▶ MATERIAL SHOWN:
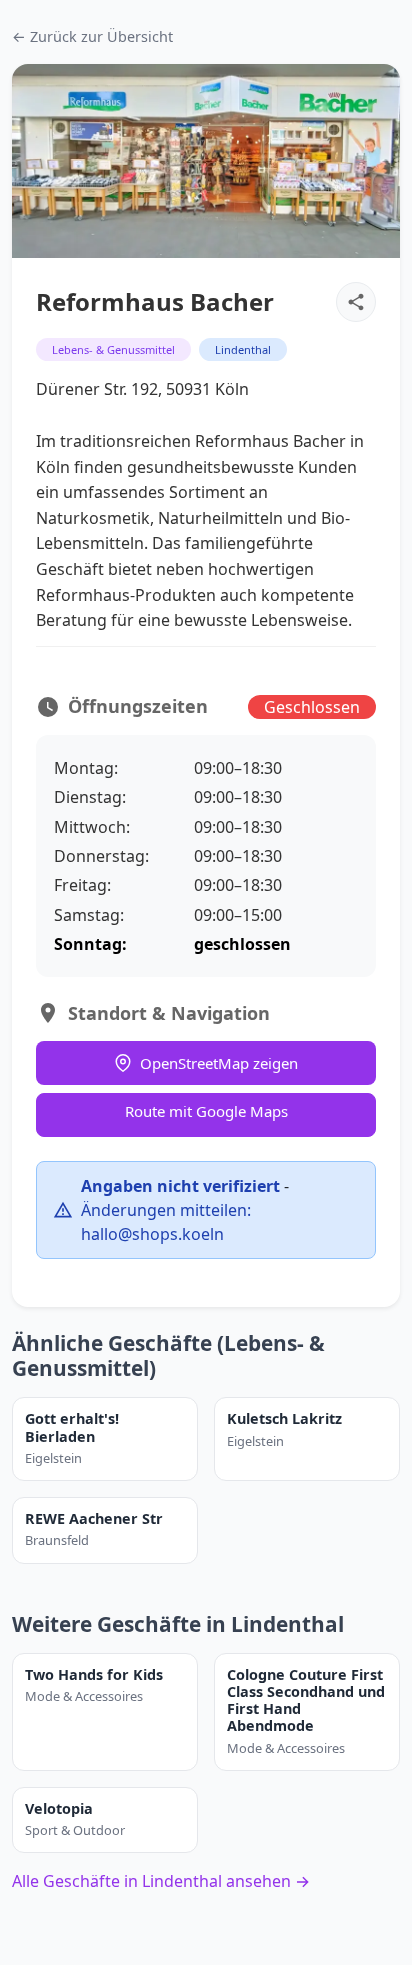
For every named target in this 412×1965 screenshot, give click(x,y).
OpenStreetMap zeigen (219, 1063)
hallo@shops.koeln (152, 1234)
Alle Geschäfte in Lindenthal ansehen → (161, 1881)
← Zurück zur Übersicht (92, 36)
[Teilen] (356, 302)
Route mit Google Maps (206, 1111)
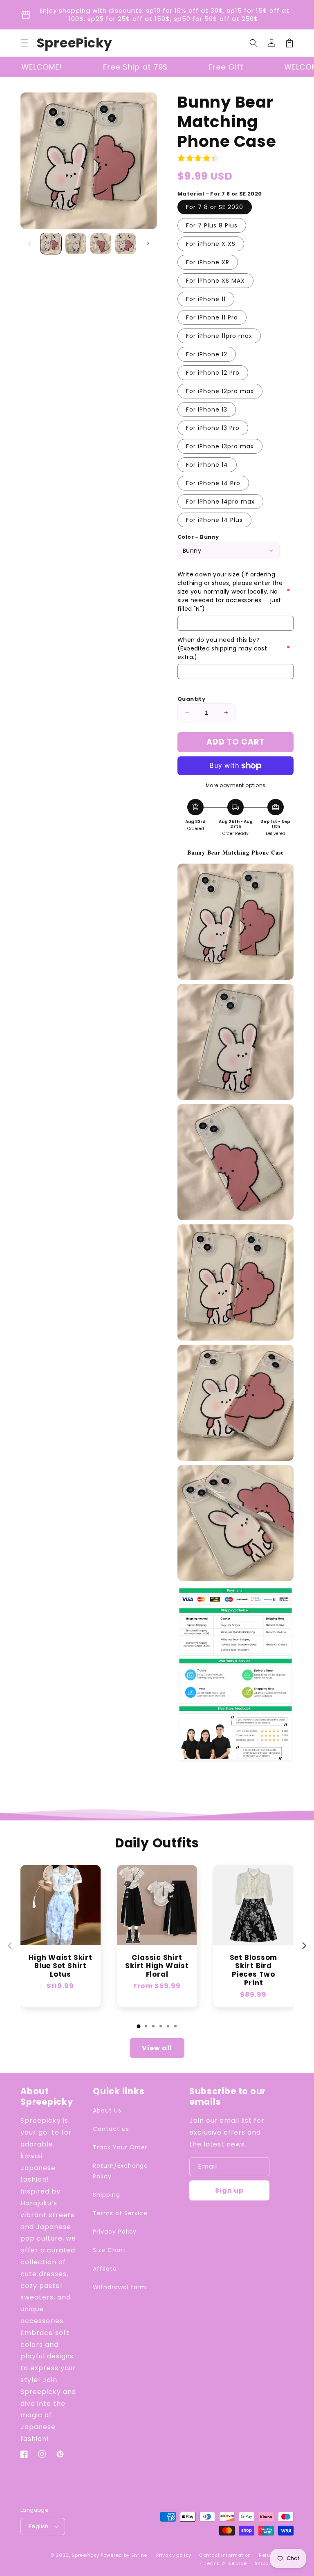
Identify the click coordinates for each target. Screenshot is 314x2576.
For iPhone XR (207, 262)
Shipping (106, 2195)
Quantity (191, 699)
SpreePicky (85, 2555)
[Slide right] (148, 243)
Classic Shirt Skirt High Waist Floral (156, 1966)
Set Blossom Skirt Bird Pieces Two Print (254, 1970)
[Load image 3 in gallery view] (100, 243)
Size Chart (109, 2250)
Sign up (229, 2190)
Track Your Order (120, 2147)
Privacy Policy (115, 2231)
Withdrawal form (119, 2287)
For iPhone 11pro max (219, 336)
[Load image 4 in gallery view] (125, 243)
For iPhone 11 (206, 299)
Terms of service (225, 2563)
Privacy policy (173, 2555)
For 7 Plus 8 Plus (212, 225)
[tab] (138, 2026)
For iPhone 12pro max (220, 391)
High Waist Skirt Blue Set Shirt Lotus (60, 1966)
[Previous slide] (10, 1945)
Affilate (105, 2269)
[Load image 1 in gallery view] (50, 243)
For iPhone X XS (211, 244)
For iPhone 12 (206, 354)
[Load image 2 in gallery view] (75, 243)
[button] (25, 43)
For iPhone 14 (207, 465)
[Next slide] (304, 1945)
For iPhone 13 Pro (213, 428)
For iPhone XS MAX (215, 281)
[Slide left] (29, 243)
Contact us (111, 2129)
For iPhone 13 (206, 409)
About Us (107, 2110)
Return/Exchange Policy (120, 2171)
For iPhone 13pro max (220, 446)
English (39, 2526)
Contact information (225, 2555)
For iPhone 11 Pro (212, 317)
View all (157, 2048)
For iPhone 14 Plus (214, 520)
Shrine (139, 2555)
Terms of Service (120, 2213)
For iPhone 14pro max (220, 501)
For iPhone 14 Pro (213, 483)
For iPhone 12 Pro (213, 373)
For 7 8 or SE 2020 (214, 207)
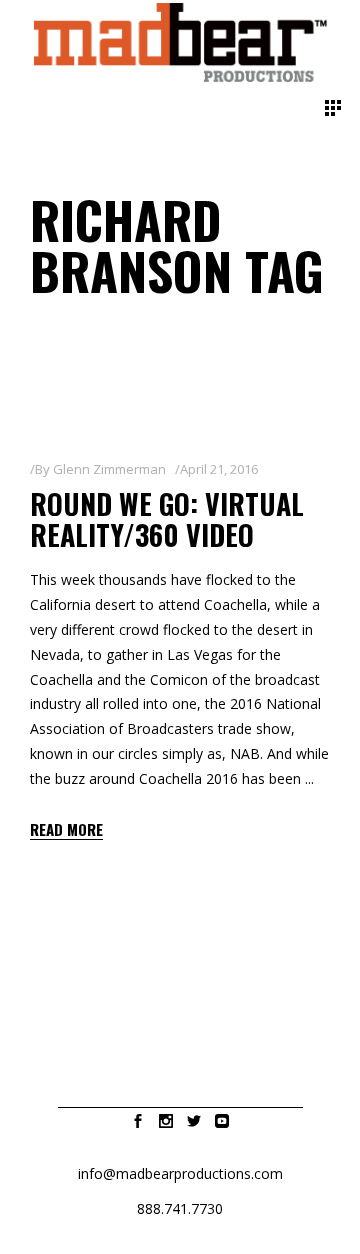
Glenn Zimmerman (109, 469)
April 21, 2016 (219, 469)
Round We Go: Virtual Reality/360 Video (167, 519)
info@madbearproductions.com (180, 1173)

▶ PROBLEM:
In the records above, the line with "For iPhone 11 (206, 299)" marks the start and the line with "For iPhone 12 Pro (213, 373)" marks the end; copy that stretch exactly, both lines included, and nothing else.

▶ SOLUTION BELOW:
For iPhone 11 (206, 299)
Terms of service (225, 2563)
Privacy policy (173, 2555)
For 7 Plus 8 Plus (212, 225)
[tab] (138, 2026)
For iPhone 12pro max (220, 391)
High Waist Skirt Blue Set Shirt Lotus (60, 1966)
[Previous slide] (10, 1945)
Affilate (105, 2269)
[Load image 1 in gallery view] (50, 243)
For iPhone X XS (211, 244)
For iPhone 12 (206, 354)
[Load image 2 in gallery view] (75, 243)
[button] (25, 43)
For iPhone 14 (207, 465)
[Next slide] (304, 1945)
For iPhone 13 Pro (213, 428)
For iPhone XS MAX (215, 281)
[Slide left] (29, 243)
Contact us (111, 2129)
For iPhone 13 (206, 409)
About Us (107, 2110)
Return/Exchange Policy (120, 2171)
For iPhone 13pro max (220, 446)
English (39, 2526)
Contact information (225, 2555)
For iPhone 11 Pro (212, 317)
View all (157, 2048)
For iPhone 14 Plus (214, 520)
Shrine (139, 2555)
Terms of Service (120, 2213)
For iPhone 14pro max (220, 501)
For iPhone 14 Pro (213, 483)
For iPhone 12 Pro (213, 373)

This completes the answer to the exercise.